"""
 bigrams.py

 bigrams (pairs of letters) and conditional probability - an example

 See 
   https://en.wikipedia.org/wiki/Bigram
   https://en.wikipedia.org/wiki/A_Mathematical_Theory_of_Communication

 $ python bigrams.py -v
 Trying:
     cp[(b,a)] # probabilty of 'b' given preceding 'a'; a* is (b,b,c,z)
 Expecting:
     0.5
 ok
 Trying:
     cp[(a,b)] # probability of 'a' given preceding 'b'; b* is (a)
 Expecting:
     1.0
 ok
 Trying:
     c['a']  # 8 chars, 4 are 'a'
 Expecting:
     4
 ok
 Trying:
     get_pairs('ababacaz')
 Expecting:
     ('ab', 'ba', 'ab', 'ba', 'ac', 'ca', 'az', 'za')
 ok
 Trying:
     p[a]  # p(a) = 4/8 , since 8 'a' of 8 total chars
 Expecting:
     0.5
 ok
 Trying:
     sum(p.values())  # probabilities add to 1
 Expecting:
     1.0
 ok
 Trying:
     p2[ab]   # 2 times out of 8 pairs
 Expecting:
     0.25
 ok
 Trying:
     sum(p2.values())  # probabilities add to 1
 Expecting:
     1.0
 ok
 Test passed.

 Jim Mahoney | cs.bennington.college | Oct 2020 | MIT License
"""

(a,b, ab) = ('a', 'b', 'ab') # just to save some typing

def count(things):
    """ return dictionary of {thing:count} 
        >>> c = count('ababacaz')
        >>> c['a']  # 8 chars, 4 are 'a'
        4
    """
    counts = {}
    for thing in things:
        counts[thing] = 1 + counts.get(thing, 0)
    return counts

def probability(things):
    """ return probabilities of {thing:p(thing)} 
        >>> p = probability('ababacaz')
        >>> p[a]  # p(a) = 4/8 , since 8 'a' of 8 total chars
        0.5
        >>> sum(p.values())  # probabilities add to 1
        1.0
        >>> p2 = probability(get_pairs('ababacaz'))
        >>> p2[ab]   # 2 times out of 8 pairs
        0.25
        >>> sum(p2.values())  # probabilities add to 1
        1.0
    """
    # These probabilities must sum to 1.
    counts = count(things)
    n = len(things)
    probs = {}
    for thing in counts:
        probs[thing] = counts[thing]/n
    return probs

def get_pairs(text):
    """ return all pairs of sequential letters including wrap around
        >>> get_pairs('ababacaz')
        ('ab', 'ba', 'ab', 'ba', 'ac', 'ca', 'az', 'za')
    """
    # The reason to wrap around is to fix for a subtle counting issue.
    # If we ask for the probability P(a) for a single character,
    # without wrap-around we'll get different answers depending on
    # whether that character is the first or second in a pair, since
    # not all characters in the text are in each category ... unless
    # we wrap around.
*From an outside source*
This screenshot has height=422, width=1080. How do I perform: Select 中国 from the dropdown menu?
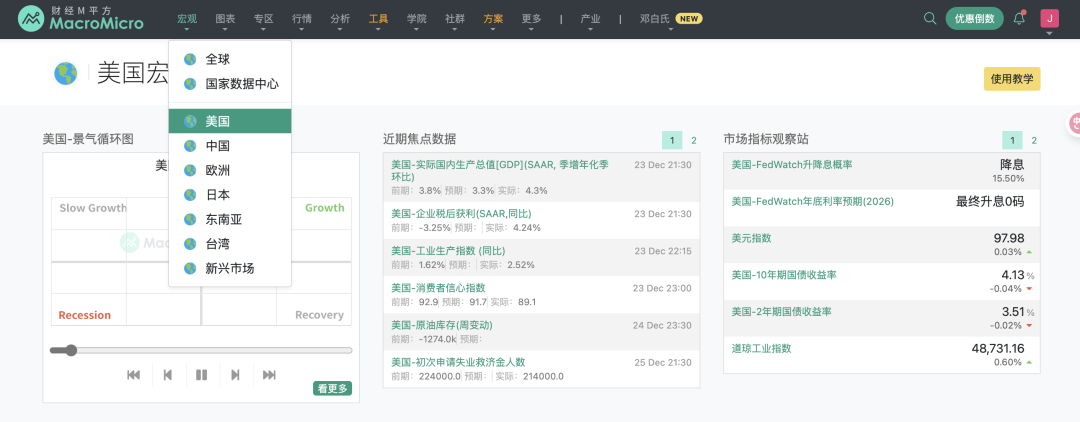click(x=218, y=146)
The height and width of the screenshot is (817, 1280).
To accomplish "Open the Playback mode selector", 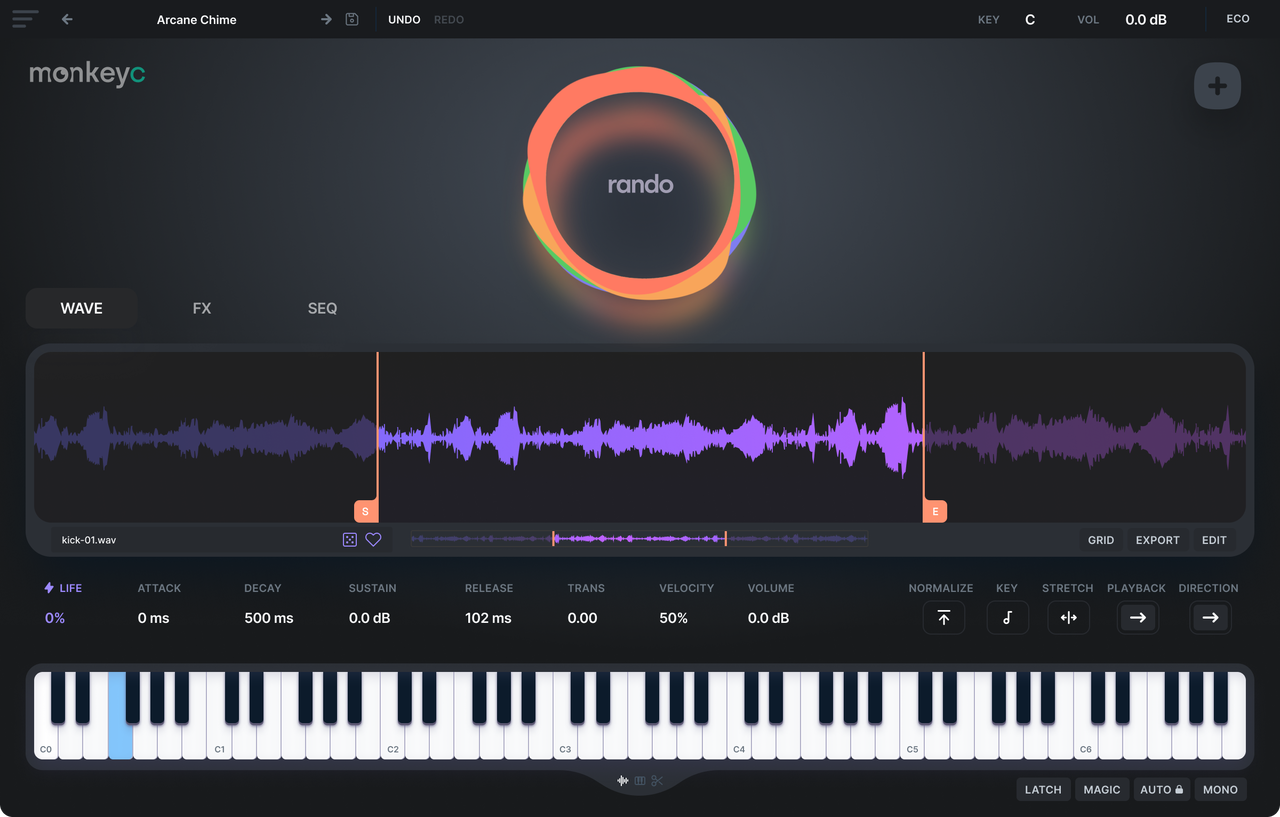I will pyautogui.click(x=1137, y=618).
For example, if we want P(a|z) to mean "the
    # probability of 'a' given the we just saw 'z'", and z only shows
    # up as the last character, then since nothing comes after the z,
    # this isn't even defined unless we wrap around to allow 'za' to
    # be one of the pairs.  Without wrap around, we need to
    # distinguish P(a)_1st_char P(a)_2nd_char since the P(a)_1st_char
    # looks at text[:-1], while P(a)_2nd_char is based on
    # text[1:]. I'm choosing the wrap around complication to make the
    # other formulas simpler.
    pairs = []
    for i in range(len(text)-1):
        pairs.append(text[i:i+2])
    pairs.append(text[-1] + text[0])
    return tuple(pairs)

def conditional(text):
    """ return dictionary conds[(b,a)] = P(b|a) = probability of b given a
        for all sequential bigrams 'ab' in text, including wrap-around
        >>> cp = conditional('ababacaz')  # conditional probability
        >>> cp[(b,a)] # probabilty of 'b' given preceding 'a'; a* is (b,b,c,z)
        0.5
        >>> cp[(a,b)] # probability of 'a' given preceding 'b'; b* is (a)
        1.0
    """
    # Note that this won't include zero probability results,
    # since we're not counting things that haven't happened.
    # So for example in 'ababacaz', P(a|a) which is the probability
    # of an 'a' given that we just saw an 'a' which should be 0.0
    # is not in this dictionary. That means that in code which uses
    # this, any values not found should be assumed to have probability 0.
    pairs = get_pairs(text)
    p1 = probability(text)   # single letter probabilities
    p2 = probability(pairs)  # double letter probabilities
    conds = {}
    for xy in pairs:
        (x, y) = (xy[0], xy[1])        # i.e. two letters in bigram "ab"
        conds[(y,x)] = p2[xy] / p1[x]  # P(b|a) = P(a & b)/P(a)
    return conds

if __name__ == '__main__':
    import doctest
    doctest.testmod()